### Trecho selecionado
========

Por Gilson Dantas
1.Tambores de guerra.
Os interesses e a enorme pressão política e militar das grandes potências se cruzam de forma decisiva na questão síria. Algumas das contradições que tornam aquele país uma peça-chave no tabuleiro do Oriente Médio e de parte da Ásia nos marcos dos conflitos inter-potências serão aqui problematizadas.
Nesse sentido, há uma notícia sobre os Estados Unidos que, embora pouco divulgada, é dramaticamente ilustrativa do quanto a crescente tensão geopolítica (que envolve países como a Síria) afetam e estão vinculados aos interesses de potências imperialistas como os Estados Unidos.
A notícia é a da assinatura, por parte de Obama, em 16/3/2012, de uma Ordem Executiva que amplia completamente os poderes presidenciais “para a preparação diante de desastres”; disponível no site da Casa Branca [1] : este documento legal autoriza o presidente a controlar e distribuir por decreto a energia, a produção, o transporte, a alimentação e a água, caso a defesa e segurança nacionais estejam supostamente em perigo. E mais, esta ordem não tem sua aplicação limitada a tempos de guerra, mas estende-se a tempos de paz; o presidente, seja ele quem for, escolhe quando recorrer a tais superpoderes. A porta encontra-se, portanto aberta para a presidência, legalmente, submeter, por exemplo, toda a estrutura econômica a uma nova aventura militar, de grande porte, como argumenta Borón (2012).
Esta nova prerrogativa do Executivo norte-americano se dá nos marcos de uma escalada belicista e teria sido precipitada pela certeza, de parte da cúpula norte-americana, de que os planos israelenses para atacar o Irã já teriam entrado em contagem regressiva mesmo que por fora do timing de Washington (SCHORTGEN JR, 2012).
Para além de que os ritmos sejam os imaginados por esses autores, os movimentos políticos dos Estados Unidos, Hillary Clinton à cabeça, têm sido no sentido de aumentar pesadamente a pressão sobre a Síria, nos marcos de um processo que tem vários elementos apontando para uma aventura militar de maiores proporções contra esse país, caso falhem outras opções.
A Síria, em todo caso, não é a Líbia, a ditadura Assad conta com mais estrutura relativa e militar do que a do Khadafi e a própria Síria, além de muitíssimo mais populosa (dez vezes mais) e urbana que a Líbia, é em si mesma, mais ainda em meio à “primavera árabe”, um entroncamento de interesses políticos agudos entre os imperialistas e os candidatos a potências regionais tipo Irã e Turquia, envolvendo ainda a Rússia e a China. Para o Foreign Affairs, a Síria é o “último aliado da Rússia no Oriente Médio” (TRENIN, 2012).

========

### Dados fornecidos
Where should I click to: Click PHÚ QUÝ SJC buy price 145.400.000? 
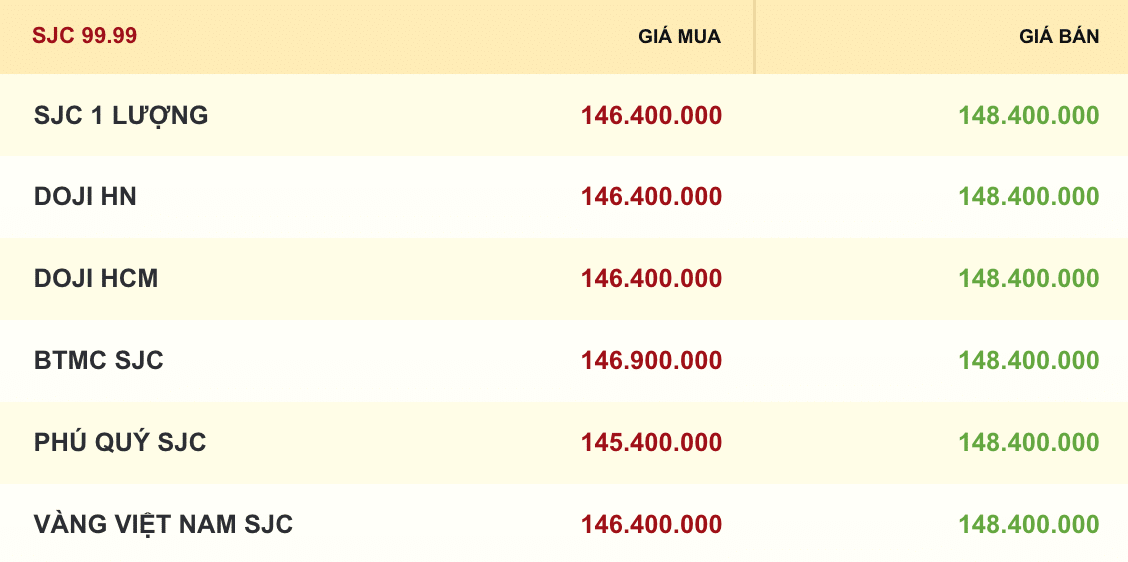point(651,443)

========

### Problemas a resolver
1 > No texto sobre a questão síria, quantas vezes a Síria é mais populosa que a Líbia?
2 > Reescreva o texto sobre a questão síria começando em "Para além de" e indo até "falhem outras opções.", substituindo "Hillary Clinton" por "o Departamento de Estado".

### Soluções dos problemas
1 > Dez vezes mais populosa.

2 >
Para além de que os ritmos sejam os imaginados por esses autores, os movimentos políticos dos Estados Unidos, o Departamento de Estado à cabeça, têm sido no sentido de aumentar pesadamente a pressão sobre a Síria, nos marcos de um processo que tem vários elementos apontando para uma aventura militar de maiores proporções contra esse país, caso falhem outras opções.